Per molti intellettuali delle ultime generazioni Ekat è la vera capitale della Russia reale, lontana dai soldi, dai lussi e dagli intrighi di Mosca e Pietroburgo. Una città industriale e sovietica – qui si trova il gigantesco Uralvagonzavod, la fabbrica preferita da Putin, dove oggi si procede al rimessaggio frettoloso di vecchi carri armati da inviare in Ucraina –, che però ha saputo reinventarsi come capitale del rock, della birra artigianale e dell'attivismo civico, grazie anche alle mostre e ai convegni al liberale Eltsin-zentr. Il primo presidente russo era stato il capo comunista della città quando si chiamava ancora Sverdlovsk, ma ne incarna bene il lato ribelle, e Solovyov ha indicato esplicitamente il centro a lui dedicato come “nido dei traditori”. Ottenendo però una reazione molto pesante del governatore Evgeniy Kuyvashev, che ha invitato il propagandista a «stare attento a quello che dice», difendendo l'onore dei suoi concittadini, «coraggiosi, liberi, intelligenti e dotati di pensiero critico».

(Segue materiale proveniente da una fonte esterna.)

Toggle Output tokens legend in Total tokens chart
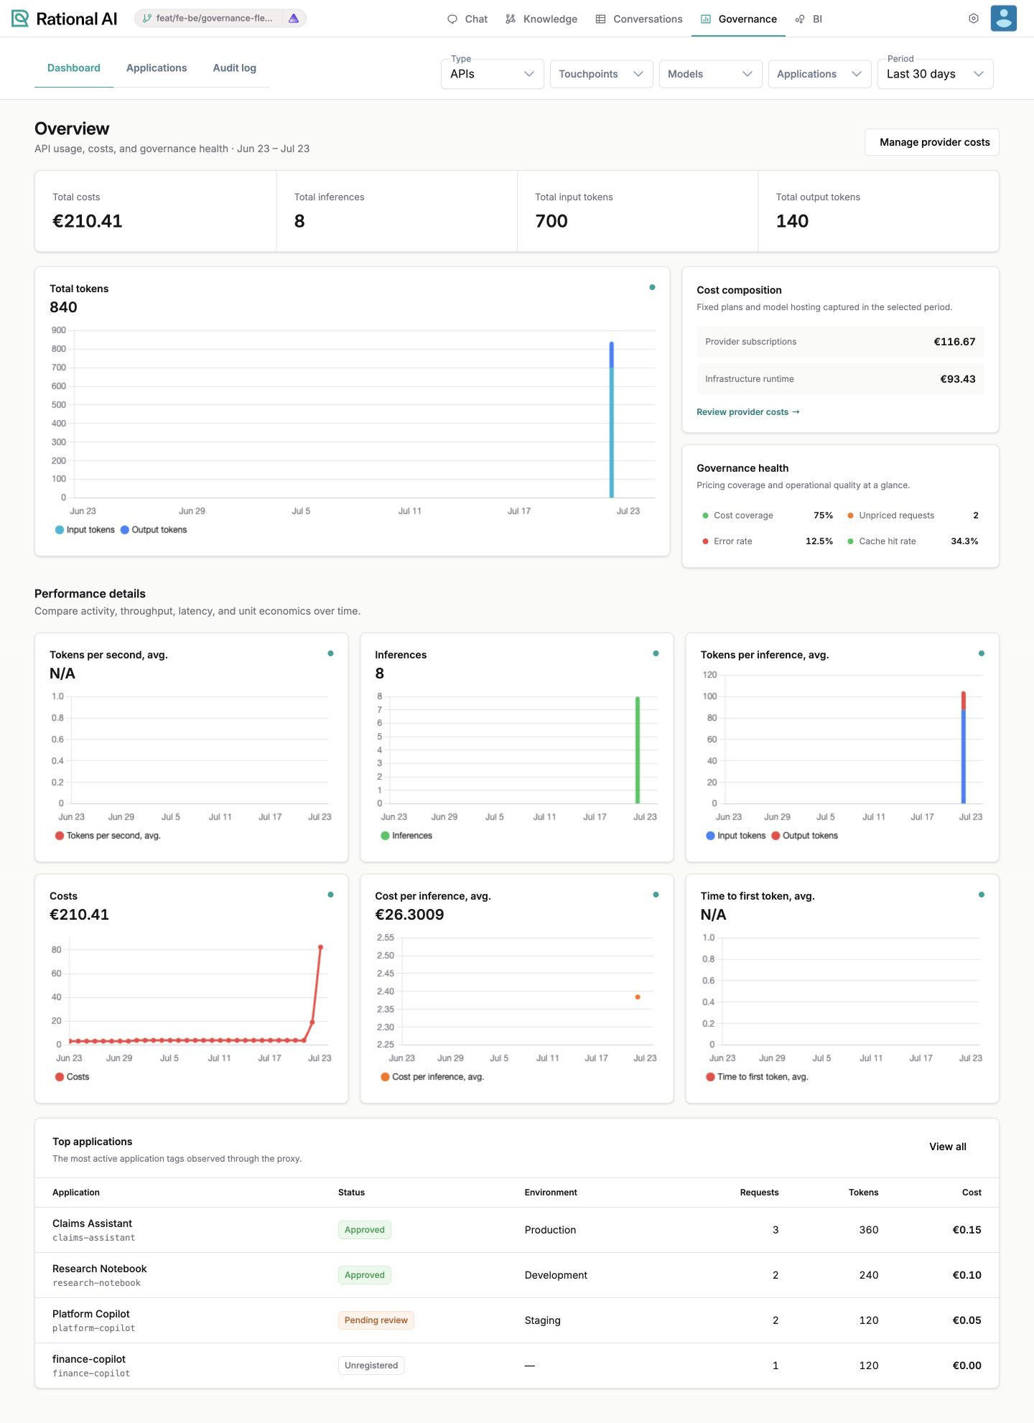The width and height of the screenshot is (1034, 1423). [x=154, y=530]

Una risposta che apre una delle prime crepe in quello che da fuori appare un establishment monolitico. I deputati del consiglio regionale – quasi tutti del partito putiniano Russia Unita – scrivono infatti alla TV di Stato chiedendo una museruola per Solovyov, che per ripicca apre un sito dove denunciare «attività antirusse» negli Urali, e si merita l'insulto del “neonazista” dal pugile olimpionico Egor Mekhonzev. Nel frattempo i propagandisti moscoviti contano le volte (poche) in cui il governatore Kuyvashev ha appoggiato la guerra in pubblico, e accusano i dissidenti di essere i veri colpevoli dei roghi forestali (il capo della rete di Navalny, Leonid Volkov, viene da Ekaterinburg). Non è più uno scontro tra governo e dissidenti, ma uno scontro interno al regime, che gioca col fuoco in una città che negli anni '90 sognava di diventare il centro di una “repubblica degli Urali” che si sarebbe allontanata da Mosca.